Personally, I didn’t entirely agree with the Seoul line. They were beginning to say: “When your surplus is more than 4% you must be criticized and put things right.” I don’t think that it comes down to maths or that things work that way. So we’re going to agree on indicators; that’s the first thing and it’s a very difficult task.


The second thing is this: once you’ve agreed on the imbalance indicators, who enforces them, who calculates them and who oversees their implementation? From the French Presidency’s point of view, I’m sticking my neck out: there’s only one relevant international organization to apply these criteria, namely the IMF. Let me add – and it’s a fortunate coincidence – that the G20 is 20 countries plus five invitees. Leaving Spain aside, the other four can rotate. The IMF is 24 countries, very often the same ones [as in the G20], within the executive body.

I think it would be a good idea to rethink the IMF’s statutes and turn it into the world body in charge of macro-economic financial coordination and applying imbalance criteria. It strikes me that the IMF fulfils its role better by doing this job than by looking at the wage policies of one of the world’s three poorest countries, a country which will in no way call into question the global financial balance. Clearly, I think we must change and broaden the IMF’s role in fighting imbalances.
There are two aims: defining the criteria and applying them through a change in the IMF’s role.

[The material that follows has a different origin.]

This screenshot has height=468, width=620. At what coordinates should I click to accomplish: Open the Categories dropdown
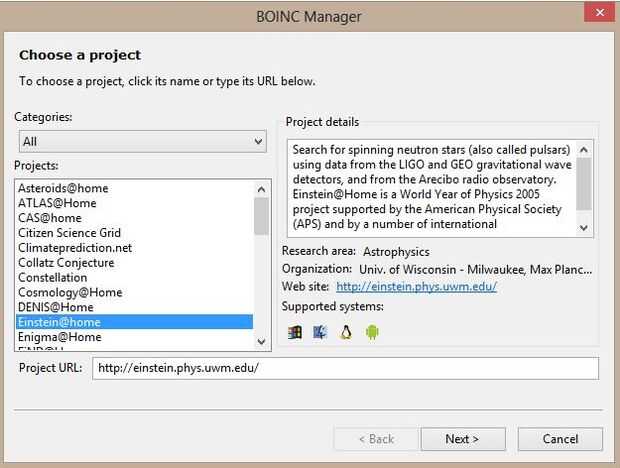tap(142, 142)
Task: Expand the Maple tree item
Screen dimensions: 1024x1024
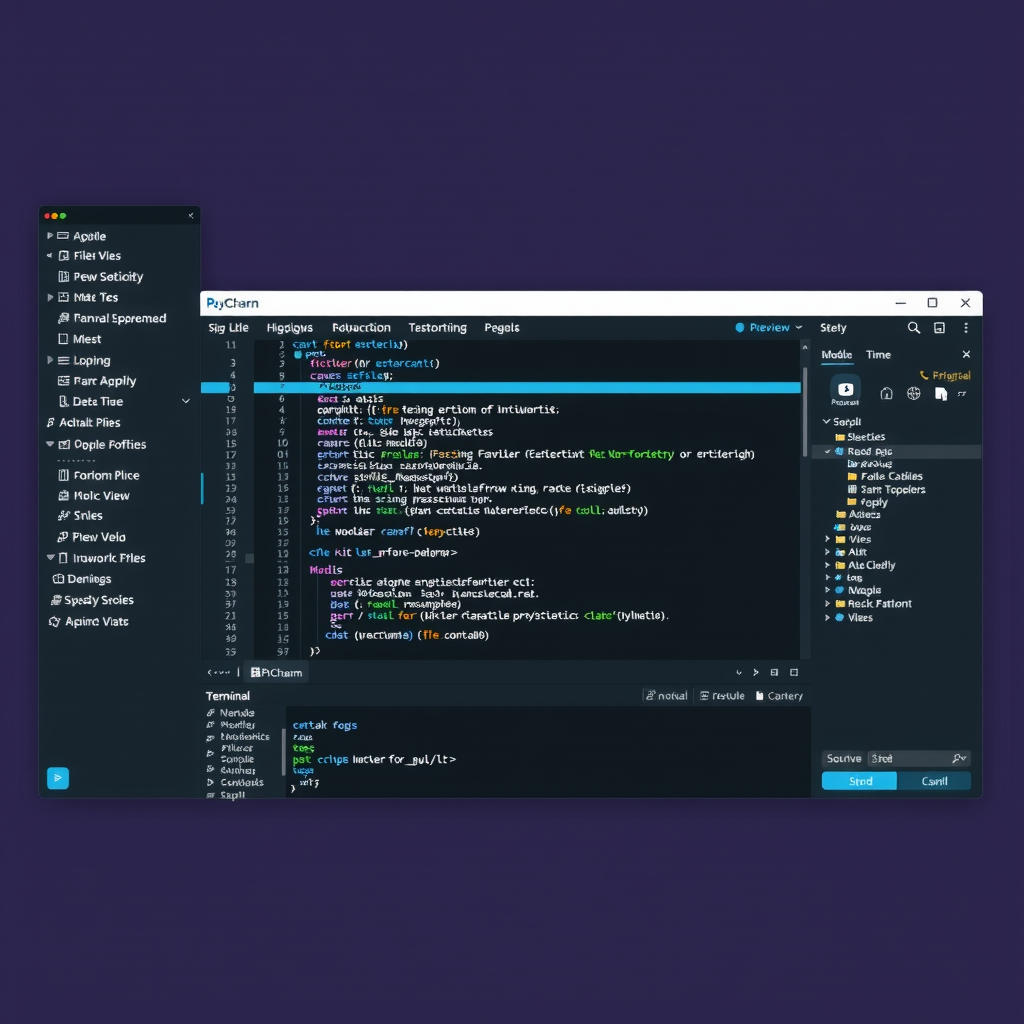Action: (x=826, y=590)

Q. – (…) Do you think public-private partnerships are something complementary to your vision of the financial transaction tax, something which might replace this tax if it doesn’t get off the ground?

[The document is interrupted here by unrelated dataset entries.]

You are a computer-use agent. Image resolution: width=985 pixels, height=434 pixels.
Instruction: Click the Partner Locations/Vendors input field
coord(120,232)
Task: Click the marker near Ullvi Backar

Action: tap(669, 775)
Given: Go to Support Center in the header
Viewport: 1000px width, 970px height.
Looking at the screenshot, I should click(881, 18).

THE PRESIDENT – Thank you. It’s doubtless one of the subjects where there’s least agreement within the G20 and yet where the evidence should lead us to consensus. Let me explain. In Copenhagen, the big countries of the world decided to pay the poorest countries $120 billion per year from 2020 onwards. $120 billion per year. As all our budgets have deficits, nobody would imagine this money can come from States’ budgets. (…)

Several forms of innovative financing are possible. I remain committed to an infinitesimal tax on financial transactions, but other systems are possible. I’ll propose it to the G20. I know a number of our friends and colleagues are against it – that’s their right – so I’ll propose that a small group of pioneer countries be created to put this financing in place and keep our promises. I have no doubt that other countries will follow a few years later, because, as you know, Africa in particular is watching us, and Africa can tell the difference between grandiloquent speeches and decisions. (…)

I say this here in Davos because I think I’m dealing with intelligent people who think about things and who understand that this can’t last, and the vision I’m appealing for isn’t only looking at what’s going to happen tomorrow morning or in the next stock exchange prices: it’s looking 20, 30 years ahead, to a world that’s changing completely, a world where information circulates at the speed of light and which will no longer tolerate these kinds of injustices. (…)

It’s also my duty – the duty of the France that holds the G20 and G8 Presidency – to talk about these issues. I’m well aware that, as soon as I talk about innovative financing, all those who are against taxes – and I understand them, I’m not in favour of taxes myself – stand up and say: “Us? Never!” Perfect. Fine. But you live in the same world as us. And this extreme imbalance will undermine not only growth but also the future of your societies. (…)./.